TEHERAN, 6 août (Le Parisien Matin) – Une commission parlementaire iranienne a examiné un projet de loi préliminaire interdisant aux navires américains, israéliens et autres bâtiments jugés « hostiles » de transiter par le détroit d’Ormuz, a rapporté l’agence de presse semi-officielle Fars, citant un parlementaire.
L’initiative a visé à formaliser légalement des restrictions maritimes sur ce goulet stratégique du Golfe par lequel transite près de 20% du pétrole mondial.
Une interdiction absolue pour Washington et Tel-Aviv
Le projet, intitulé « Action stratégique pour la sécurité et le progrès durable du détroit d’Ormuz », a prévu une interdiction totale pour tout bâtiment militaire ou commercial détenu, battant pavillon ou affilié aux États-Unis et à Israël. L’interdiction s’est étendue aux cargaisons civiles ou militaires liées à ces deux pays.
Alireza Salimi a déclaré :
« tous les navires appartenant à, battant pavillon ou opérant pour le compte des États-Unis et du régime sioniste se voient absolument refuser le transit ».
Le texte a également visé les navires tiers transportant des marchandises américaines ou israéliennes, ainsi que les cargaisons destinées à des parties agissant contre « l’Axe de la Résistance » iranien. Les autres pays jugés hostiles par Téhéran ont été soumis à une autorisation au cas par cas délivrée par le Conseil suprême de sécurité nationale.
Des sanctions financières et un péage en rials
Le projet a instauré un mécanisme de dissuasion économique. Il a fixé des pénalités financières lourdes en cas d’infraction aux restrictions proposées.

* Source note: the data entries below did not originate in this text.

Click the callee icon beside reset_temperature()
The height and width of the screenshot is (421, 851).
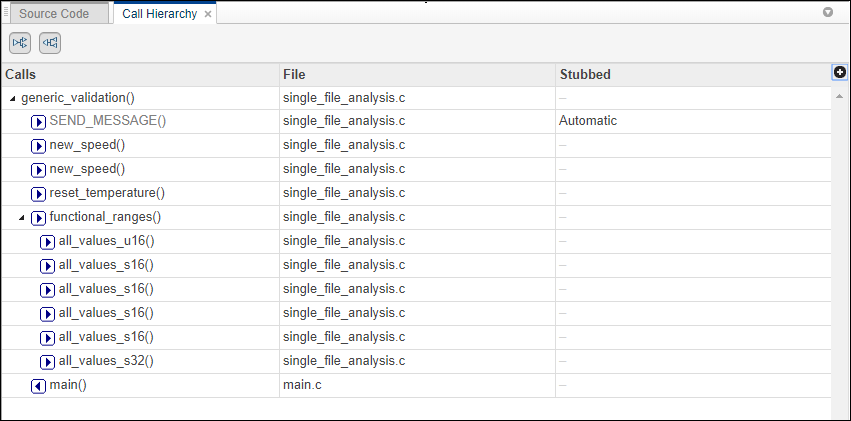point(39,193)
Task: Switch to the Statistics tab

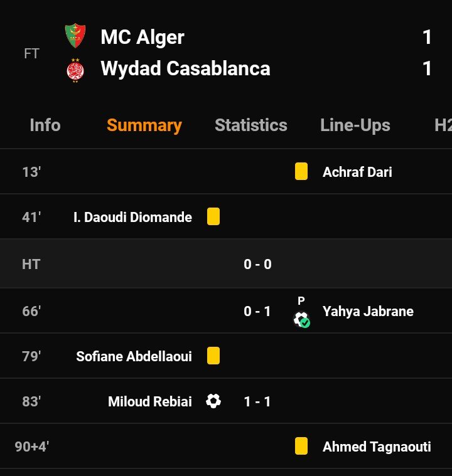Action: point(251,125)
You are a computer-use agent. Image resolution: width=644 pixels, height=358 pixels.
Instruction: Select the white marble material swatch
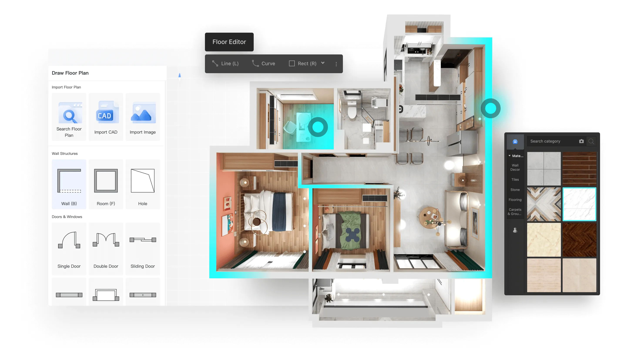[580, 204]
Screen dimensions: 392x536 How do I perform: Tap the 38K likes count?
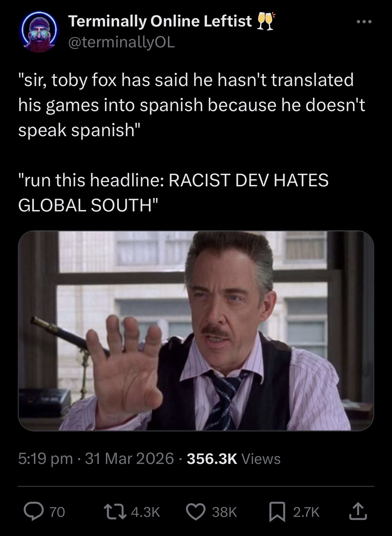pos(224,512)

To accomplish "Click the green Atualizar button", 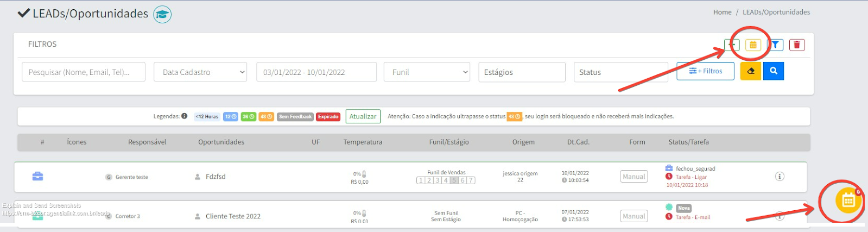I will point(363,117).
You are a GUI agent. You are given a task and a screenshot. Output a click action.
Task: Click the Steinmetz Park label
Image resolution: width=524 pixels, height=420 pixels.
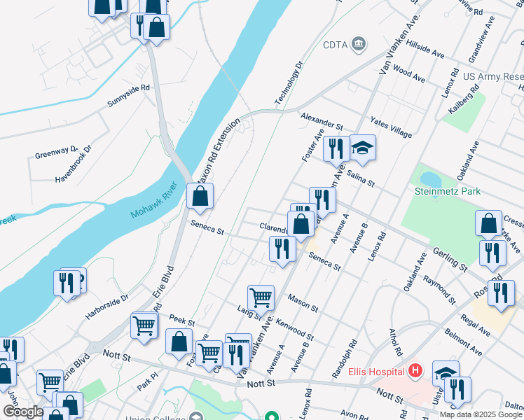(x=448, y=191)
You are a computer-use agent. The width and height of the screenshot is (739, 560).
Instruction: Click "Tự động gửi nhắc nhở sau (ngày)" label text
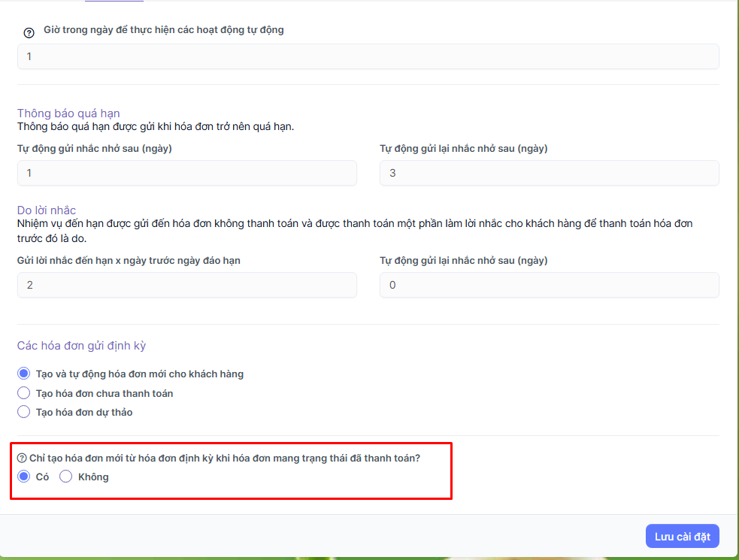(x=95, y=148)
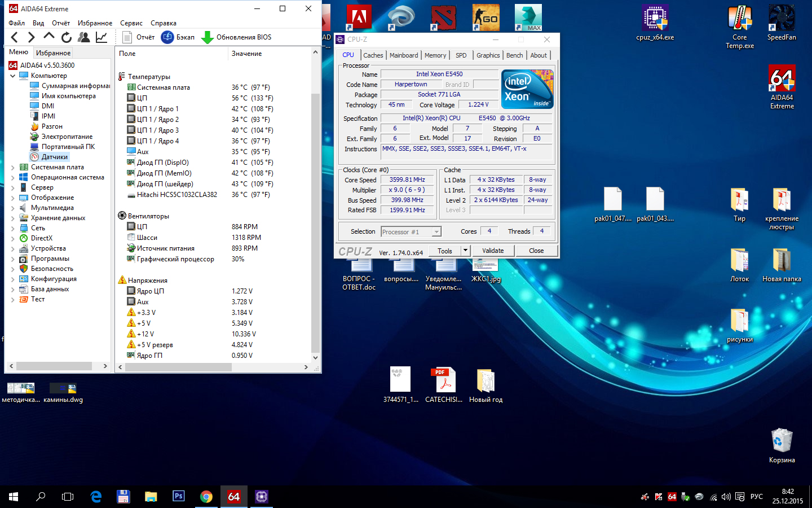
Task: Open Google Chrome from the taskbar
Action: (206, 497)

Alireza Salimi a précisé :
« le projet de loi prévoirait des amendes allant jusqu’à 20% de la valeur de la cargaison d’un navire en cas de violation des restrictions proposées ».
Les navires autorisés auraient dû s’acquitter de droits de transit, de pilotage et de sécurité exclusivement en rials iraniens. Le projet a réparti les recettes prévues, avec 30% affectés au financement des forces armées iraniennes et 70% alloués aux moyens de subsistance et à la reconstruction après des frappes américaines et israéliennes.
Le texte a aussi conditionné l’accès des navires appartenant à des pays ayant causé des dommages de guerre à l’Iran au paiement intégral de compensations pour pertes liées à la guerre.
Un texte encore en examen technique
Le projet est resté en phase d’étude préliminaire. Il a été confié aux commissions de la sécurité nationale et de la construction du Parlement iranien.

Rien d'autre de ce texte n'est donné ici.